++++ DATASET CONTENT ++++

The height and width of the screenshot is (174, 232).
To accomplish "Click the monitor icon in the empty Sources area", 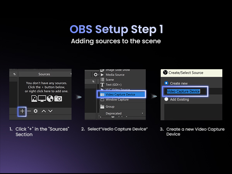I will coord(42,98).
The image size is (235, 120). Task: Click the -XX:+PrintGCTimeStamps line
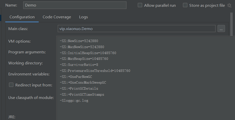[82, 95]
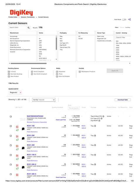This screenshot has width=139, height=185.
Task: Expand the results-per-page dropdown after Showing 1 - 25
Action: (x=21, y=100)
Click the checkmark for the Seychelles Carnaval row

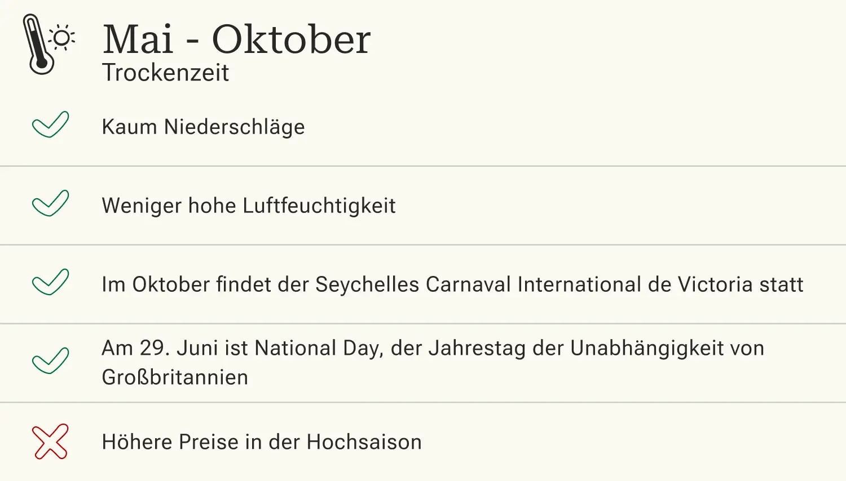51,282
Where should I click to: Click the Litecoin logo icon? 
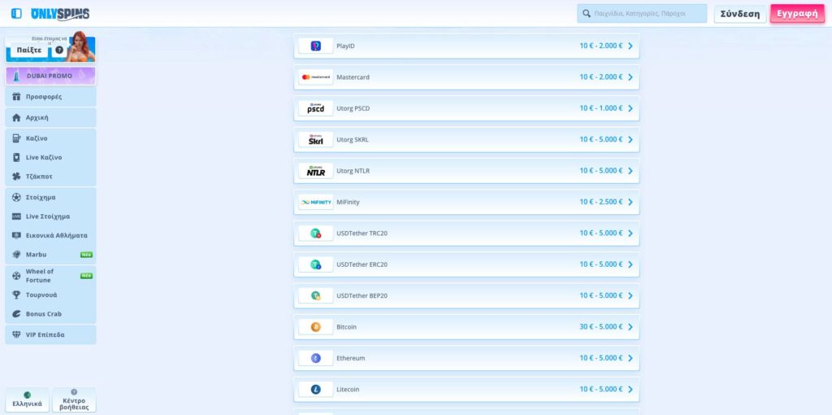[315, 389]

++++

WHAT THE TASK ASKS →
The exact lines from the one containing "Click the checkmark" through the end of the data are to be copied, with both ends kept and pictures left out.

TASK OUTPUT →
Click the checkmark for the Seychelles Carnaval row

51,282
Where should I click to: Click the Litecoin logo icon? 
[315, 389]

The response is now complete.